The amazing flexibility of DMX Table Valued Parameters

When most people think of “Table Valued Parameters” they think of “possibly the most anticipated T-SQL feature of SQL Server 2008.”  However, little may you know, that the Data Mining team added table valued parameters and table valued functions to DMX in SQL Server 2005.  Not only has this feature been in shipping code for more than four years as of this writing, the DMX implementation is considerably easier to use as well.

This blog entry is one of those that has been requested so many times, I look back on my past posts and am simply amazed that I haven’t written it yet.  The thing is, we made the feature so easy to use, that, as the development team, we didn’t think it needed more explanation.  Of course, as the development team we think all our features our so easy to use, so it may not say much.  Since last week the question came up yet again and since I’m working from home this morning prior to a parent-teacher conference, I decided to buck down and knock this topic out.

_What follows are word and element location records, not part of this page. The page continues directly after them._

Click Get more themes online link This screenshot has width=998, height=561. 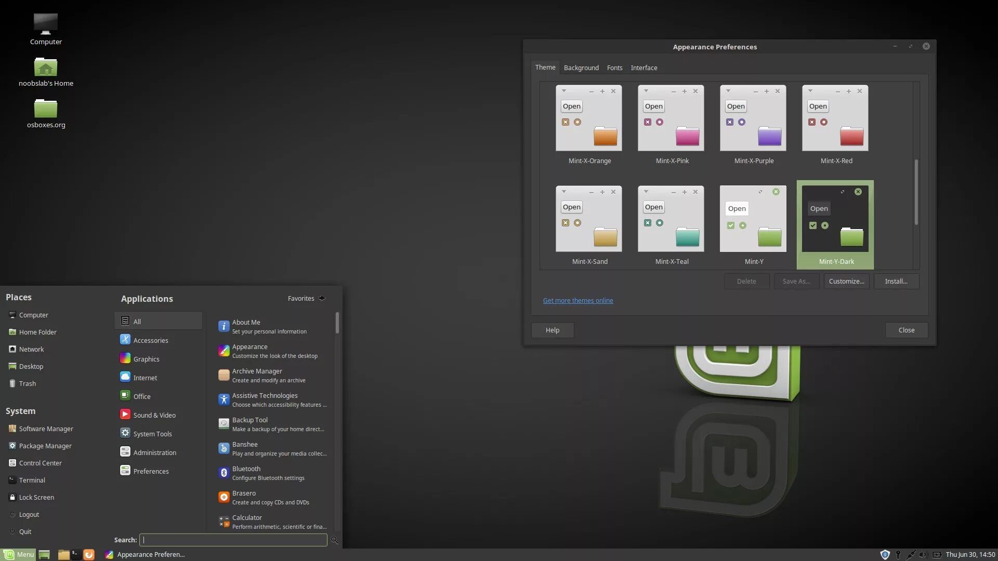(578, 300)
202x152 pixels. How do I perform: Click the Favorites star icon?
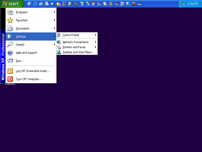point(10,20)
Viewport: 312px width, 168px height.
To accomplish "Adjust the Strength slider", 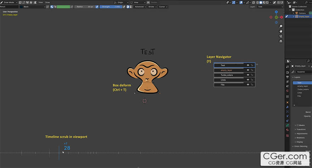I will tap(111, 7).
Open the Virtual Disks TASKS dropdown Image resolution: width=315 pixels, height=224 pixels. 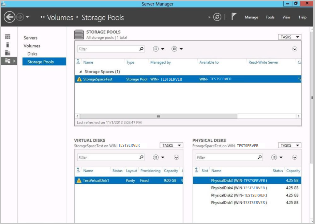[x=171, y=145]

SQL Server Data Mining – use data from anywhere

When we set out to make data mining accessible from anywhere on any data we really meant it.  Independent of where the data resides you should always be able to use that data with SQL Server Data Mining to train models or perform predictions on already existing models.  And it should be hard.  One part of this functionality is XML for Analysis (XMLA) which allows you to connect to and communicate with a SQL Server Analysis Services server using SOAP.  I’m not going to get into that now, but it means that everything that can be done using any API can be done from any platform using raw XML, if need be.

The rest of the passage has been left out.